> Task
Print each line exactly, beginning with the one where "Viewport: 644px width, 310px height." appears and ending at the last line below.

++++ Data records

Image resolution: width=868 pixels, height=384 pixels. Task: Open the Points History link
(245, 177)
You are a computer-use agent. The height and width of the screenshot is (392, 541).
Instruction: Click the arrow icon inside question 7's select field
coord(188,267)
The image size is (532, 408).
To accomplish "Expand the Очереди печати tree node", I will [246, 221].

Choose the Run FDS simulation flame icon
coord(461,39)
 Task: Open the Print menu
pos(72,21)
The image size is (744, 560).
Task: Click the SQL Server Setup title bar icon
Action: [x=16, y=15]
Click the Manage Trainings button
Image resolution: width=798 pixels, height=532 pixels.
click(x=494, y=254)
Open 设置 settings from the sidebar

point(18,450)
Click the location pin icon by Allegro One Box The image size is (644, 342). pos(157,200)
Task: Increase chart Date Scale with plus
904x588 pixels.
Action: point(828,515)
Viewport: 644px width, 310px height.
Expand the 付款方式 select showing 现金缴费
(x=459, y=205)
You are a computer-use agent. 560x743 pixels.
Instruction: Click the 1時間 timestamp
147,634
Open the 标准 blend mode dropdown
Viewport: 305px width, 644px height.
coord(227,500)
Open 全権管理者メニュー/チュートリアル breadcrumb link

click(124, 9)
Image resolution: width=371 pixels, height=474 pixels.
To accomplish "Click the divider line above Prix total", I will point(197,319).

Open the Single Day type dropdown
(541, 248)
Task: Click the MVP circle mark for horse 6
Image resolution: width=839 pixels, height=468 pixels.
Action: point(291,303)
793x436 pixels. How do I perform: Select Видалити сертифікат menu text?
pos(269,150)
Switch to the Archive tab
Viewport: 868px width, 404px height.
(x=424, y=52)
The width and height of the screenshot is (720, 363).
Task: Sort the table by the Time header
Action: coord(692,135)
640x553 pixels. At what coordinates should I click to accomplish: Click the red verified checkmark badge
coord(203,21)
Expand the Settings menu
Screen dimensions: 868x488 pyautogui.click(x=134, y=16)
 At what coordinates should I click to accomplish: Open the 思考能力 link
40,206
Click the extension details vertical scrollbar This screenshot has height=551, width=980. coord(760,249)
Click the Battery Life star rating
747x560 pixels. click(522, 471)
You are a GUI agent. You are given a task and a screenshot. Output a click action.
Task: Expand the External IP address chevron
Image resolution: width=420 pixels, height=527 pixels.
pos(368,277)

++++++++

> Exercise answer
Viewport: 644px width, 310px height.
Expand the 付款方式 select showing 现金缴费
(x=459, y=205)
You are a computer-use agent. 560x743 pixels.
Instruction: Click the 1時間 timestamp
147,634
Open the 标准 blend mode dropdown
Viewport: 305px width, 644px height.
coord(227,500)
Open 全権管理者メニュー/チュートリアル breadcrumb link

click(124, 9)
Image resolution: width=371 pixels, height=474 pixels.
To accomplish "Click the divider line above Prix total", I will point(197,319).

Open the Single Day type dropdown
(541, 248)
Task: Click the MVP circle mark for horse 6
Image resolution: width=839 pixels, height=468 pixels.
Action: point(291,303)
793x436 pixels. How do I perform: Select Видалити сертифікат menu text?
pos(269,150)
Switch to the Archive tab
Viewport: 868px width, 404px height.
(x=424, y=52)
The width and height of the screenshot is (720, 363).
Task: Sort the table by the Time header
Action: coord(692,135)
640x553 pixels. At what coordinates should I click to accomplish: Click the red verified checkmark badge
coord(203,21)
Expand the Settings menu
Screen dimensions: 868x488 pyautogui.click(x=134, y=16)
 At what coordinates should I click to accomplish: Open the 思考能力 link
40,206
Click the extension details vertical scrollbar This screenshot has height=551, width=980. coord(760,249)
Click the Battery Life star rating
747x560 pixels. click(522, 471)
You are a GUI agent. You are given a task and a screenshot. Output a click action.
Task: Expand the External IP address chevron
Image resolution: width=420 pixels, height=527 pixels.
pos(368,277)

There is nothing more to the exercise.